We conceived AngelAtTheDoor.com to be our internet home, a base of operations for our mission as messengers of love, hope, truth, and hospitality. In Biblical times, God employed supernatural messengers called angels to deliver such truths. These angels had a habit of showing up on the doorsteps of some of the great heroes of the Bible, and a few times they looked exactly like normal people who were just passing by. We realized that in a manner of speaking, we all have the potential do be God’s “angels” — whenever we choose to be God’s hands extended, His messengers of love. Hence, the curious name of our website.

And in a way, every thing that God created, such as a blade of grass or a rain cloud, can take on an angelic role, teaching us important truths about the nature of life and relationships. And we discovered that even in the kitchen, working with food and kitchen tools and appliances, we could “see” examples of God’s wisdom.
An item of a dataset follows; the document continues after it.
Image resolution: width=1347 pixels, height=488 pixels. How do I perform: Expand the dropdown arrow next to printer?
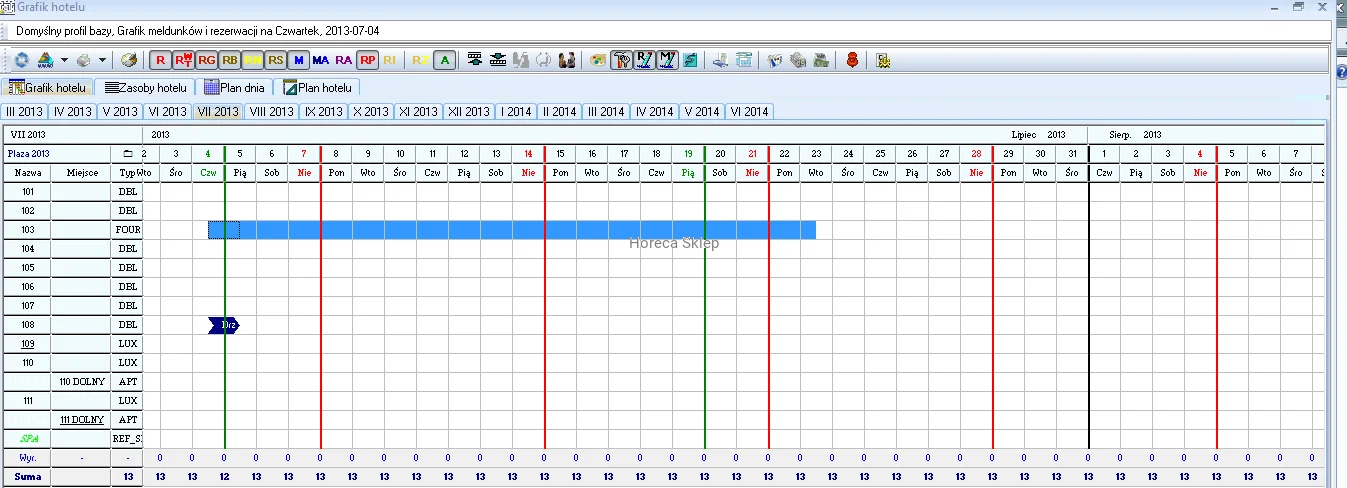pyautogui.click(x=102, y=60)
This inspired our third series of whimsical articles, Angel in the Kitchen, many of which were recently published as a book — along with another volume, a collection of our Diet for Dreamer articles. Which brings us to the other reason we chose to launch on January 18, 2015.

Dr. King was exactly the type of angelic messenger we had in mind when we conceived our website. He chose to be God’s emissary in a divided world, an “angel” of peace but with a steadfast message of equality. Dr. King had a dream that “one day [all people will] live in a nation where they will not be judged by the color of their skin but by the content of their character.” His angelic message is one of unity and harmony, and as followers of our loving Savior, Jesus Christ, the God of Abraham, Isaac and Israel, we share both his dream and his message!

We pray for the destruction of every last “wall” that so easily divides us: age, gender, ethnicity, and religion, as well as social and economic status. We intentionally leave out the word race, because we feel it’s a misnomer. We are all members of a single race, the human race, created in God’s own image and descended from a single bloodline. Each of us, on this basis, has great worth, value and potential — and is deserving of respect and no small consideration.

Yes, we are all equal! But thank goodness we’re not all the same! We may have our differences, and come from a variety of ethnicities and backgrounds, but that just keeps life and people interesting. God loves diversity — just take a look at nature and you’ll understand this — and when He created the human race He seasoned the world with a wide variety of “flavors” (sabor)!

The prophet Samuel wrote, “The LORD does not look at the things people look at. People look at the outward appearance, but the LORD looks at the heart.” (1 Samuel 16:7 NIV) In other words, God determines who we are by looking inside; it’s the condition of our hearts that signifies the kind of people we are, not a set of external factors. So, as we reflect on Dr. King’s message and legacy, let’s also examine our own hearts — honestly. Once we do, we should ask ourselves if what we discover would be pleasing in the eyes of the God who is Love!

Let’s work together to root out any prejudice, hatred, or bigotry toward our fellow man. We don’t have to agree with another person on every single issue in order to accept them; and we don’t have to adopt their worldview in order to love them.

Please join us in this prayer from the Biblical King, David, whom God declared “a man after My own heart; he will do everything I want him to do.” (Acts 13:22 NIV):

Search me, O God, and know heart: try me, and know my thoughts. And see if there be any wicked way in me, and lead me in the way everlasting. (Psalm 139:23-24 KJV) Create in me a new heart, O God, and renew a steadfast spirit within me. (Psalm 51:10 NIV)

Most of us dream of a better world. If we’re going to pursue this dream, we’ll need to start by being better. With God’s grace we can do it — together! Happy Martin Luther King, Jr. Day!